The fight against leprosy is one of the greatest public health successes in history. Yet, still today, 2 to 3 million people are living with physical disability and stigma as a result of the disease. Further, for the past ten years, around 200 000 new cases have been reported each year.
For more than 30 years, Novartis and the Novartis Foundation have been working with partners around the world to eliminate leprosy. Multidrug therapy (MDT) has been a major breakthrough in the treatment of leprosy and its free availability has reduced the global disease burden by 95% in the past three decades. According to the World Health Organization (WHO), Novartis MDT donations have helped to treat more than 7.3 million patients since 2000.
Going the last mile to eliminate leprosy
Since 2000, Novartis has been donating multidrug therapy through the WHO. In 2020, we renewed our pledge to extend our donation with the WHO through 2025. Overall, MDT has made it possible to treat patients, interrupt the transmission of leprosy, and prevent disabilities.
In 2019, the Novartis Foundation announced a strategic alliance with Microsoft and the Oswaldo Cruz Foundation to develop an AI-enabled accelerator of leprosy diagnosis that can analyze images of skin lesions.
In 2020, Microsoft selected the Novartis Foundation as one of the initial four partners of their new AI for Health initiative, a five-year program to scale up global health initiatives with the power of AI.

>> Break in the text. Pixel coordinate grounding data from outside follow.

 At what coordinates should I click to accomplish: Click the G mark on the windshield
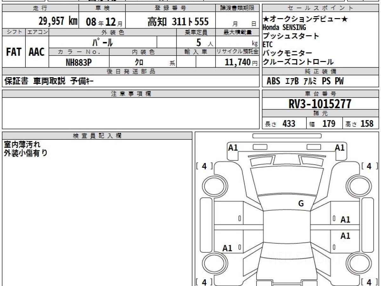click(301, 204)
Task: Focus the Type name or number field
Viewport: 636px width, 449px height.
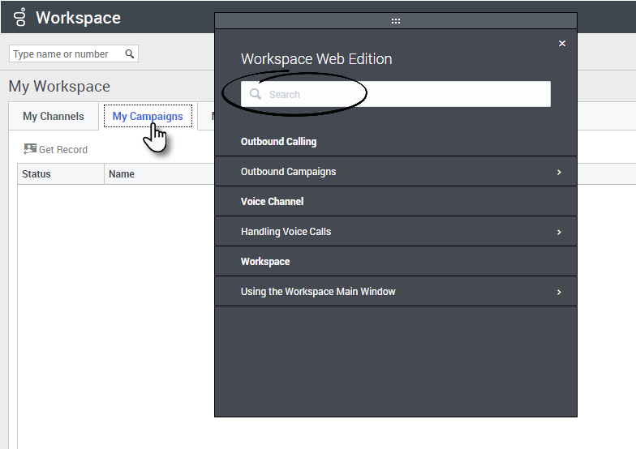Action: coord(67,54)
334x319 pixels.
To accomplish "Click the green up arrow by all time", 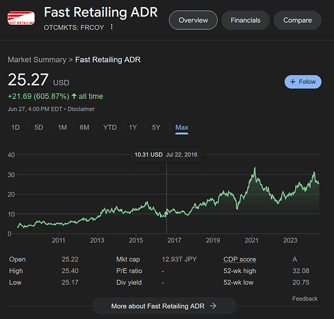I will coord(74,96).
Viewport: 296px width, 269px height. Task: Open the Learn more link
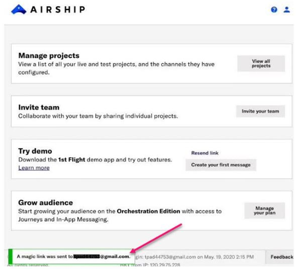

Interrupting transmission is key to disease elimination
Launched in 2014, the Leprosy Post-Exposure Prophylaxis (LPEP)1 program has tested the real-world effectiveness of providing preventative treatment to close contacts of newly diagnosed leprosy patients. The evidence generated by LPEP in the seven countries where the program is operational led to the inclusion of this strategy in the WHO Guidelines for the Diagnosis, Treatment and Prevention of Leprosy in 2018. Results from the program, which covered more than 150 000 people across seven countries, show that large-scale implementation of this strategy could accelerate leprosy elimination by decades.